2. Legal Strategy – Most people assume that because the incident was recorded for the world to see, Mehserle will automatically be found guilty. As many legal experts and activists know all too well, this is far from the truth. In order to receive the maximum punishment, the defendant will have to be convicted of either first or second degree murder. According to the law, first degree murder is pre-meditated and intentional. In contrast, second degree murder may be intentional but not pre-meditated. In either case, these are difficult to prove against on-duty police officers, who are given the right to carry and use a gun everyday. Furthermore, Mehserle has already stated that he mistakenly grabbed his gun and shot Grant. The Alameda County District Attorney, who hasn’t made decision yet on which charge they will pursue, has the huge responsibility to put together a strategy to disprove Mehserle’s theory and show that he killed Grant intentionally. Did he shoot Grant because he was a young Black man? Did Mehserle have a history of committing abuse and misconduct? These are some of the questions that may be considered by the prosecution in establishing intentionality and pre-meditation. There is a lot at stake. In the state of California, anyone convicted of first degree murder gets no less than a sentence of 25 years to life. No less than 15 years to life for a conviction of second degree murder. If Mehserle is convicted of either it would be a rare and historic moment. It would be similar to the first time Klu Klux Klan members were first convicted of murdering a Black man in the south.

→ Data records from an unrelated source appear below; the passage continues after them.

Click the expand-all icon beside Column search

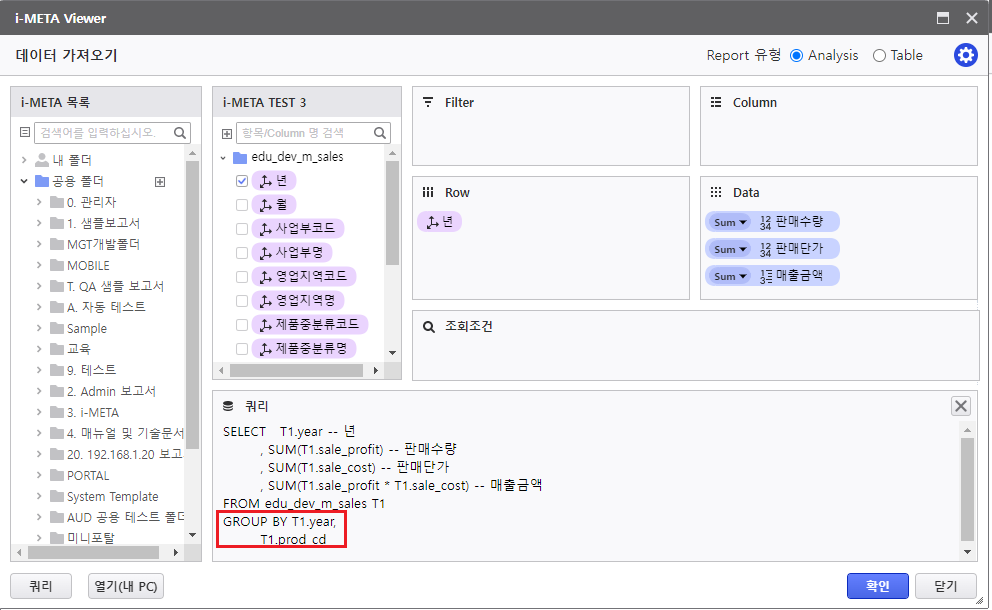[x=227, y=133]
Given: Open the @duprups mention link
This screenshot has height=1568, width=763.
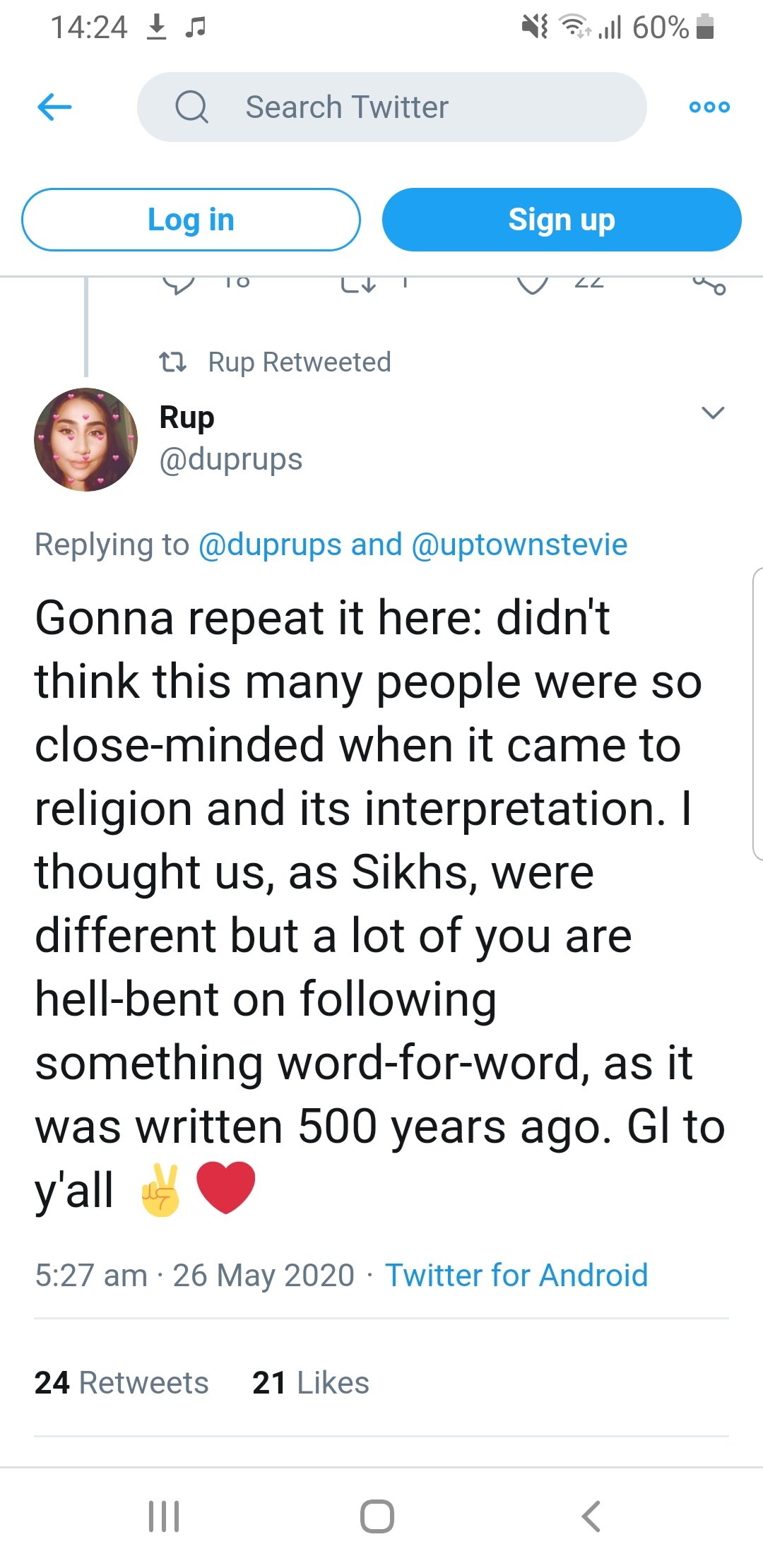Looking at the screenshot, I should pos(270,545).
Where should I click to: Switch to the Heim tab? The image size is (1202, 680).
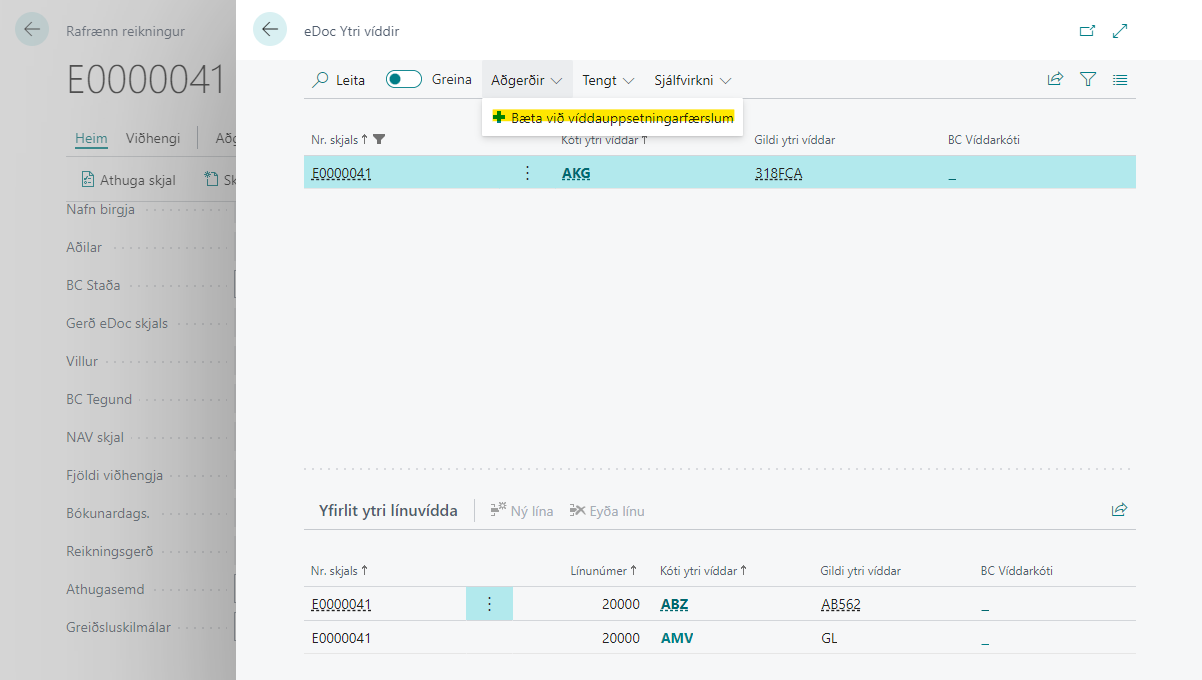point(91,138)
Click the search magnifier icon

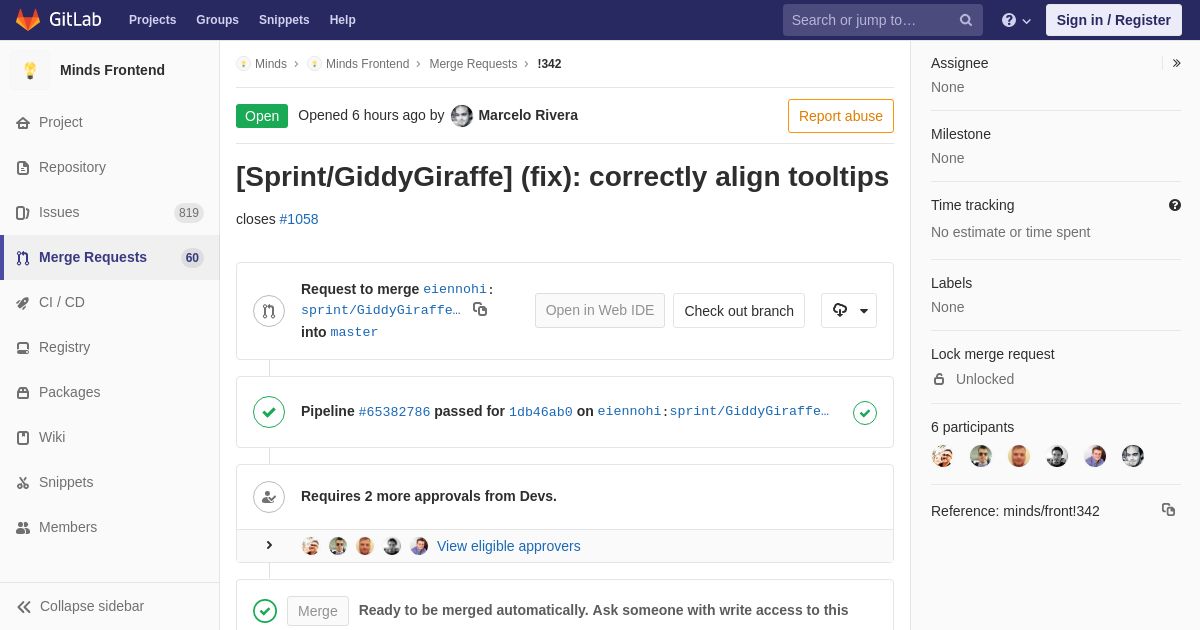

3. Jury Selection – If history is any indication, these types of cases are largely won and lost during jury selection. In almost every police brutality and murder case, the officer’s attorneys will fight to move the trial to an area that can produce a pro-police jury (e.g. white, suburban) that will likely acquit their client. This tactic was recently used by Mehserle’s lawyers, who demanded that the trial be moved out of Alameda County for concern that the jury pool in the area was largely prejudiced against the ex-BART police officer. While they were pleased that the trial was moved, they were just as disappointed that it ended up in Downtown Los Angeles rather than a court in the more conservative, pro-police San Diego County. With a population more diverse and critical of police abuse and misconduct than many, the jury pool in Downtown Los Angeles potentially provides prosecutors in this case with a rare situation – a jury open to finding a police officer guilty.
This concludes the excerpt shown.